9. Imagination is more important than knowledge.
10. Rationalists should win.

Footnotes:

1: More properly the machine running the multiverse, since this would allow counterfactuals to be meaningful. It would also simplify making a statement like “The patient survived because of the medicine”, since it would allow quick comparison of worlds where the patient did and didn’t receive it. But if the machine is running the multiverse, where’s the machine?

2: One thing I learned from the comments on Eliezer’s post is that this criterion is often very hard to apply in theory. However, it’s usually not nearly as hard in practice.

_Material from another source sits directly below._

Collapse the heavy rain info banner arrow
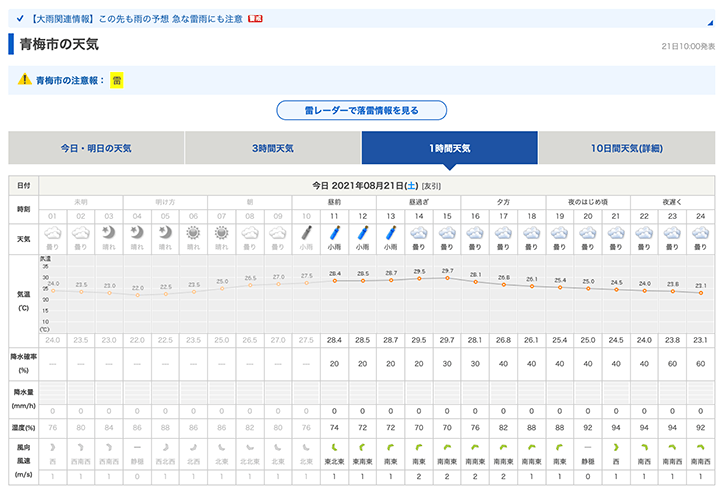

3: This sounds like the sort of thing there should already be a name for, but I don’t know what it is. Verificationism is too broad, and empiricism is something else. I should point out that I am probably misrepresenting the positivist position here quite badly, and that several dead Austrians are either spinning in their graves or (more likely) thinking that this whole essay is meaningless. I am using “positivist” only as a pointer to a certain style of thinking.

4: Before this issue dominates the comments thread: yes, I realize that the president having any impact on the economy is highly debatable, that there’s not nearly enough data here to make a generalization, et cetera. But my uncle’s statement—that Democratic presidents hurt the economy, is clearly not supported.

5: If your interpretation of anything in the following example offends you, please don’t interpret it that way.

6: Where morality fits into this deserves a separate post.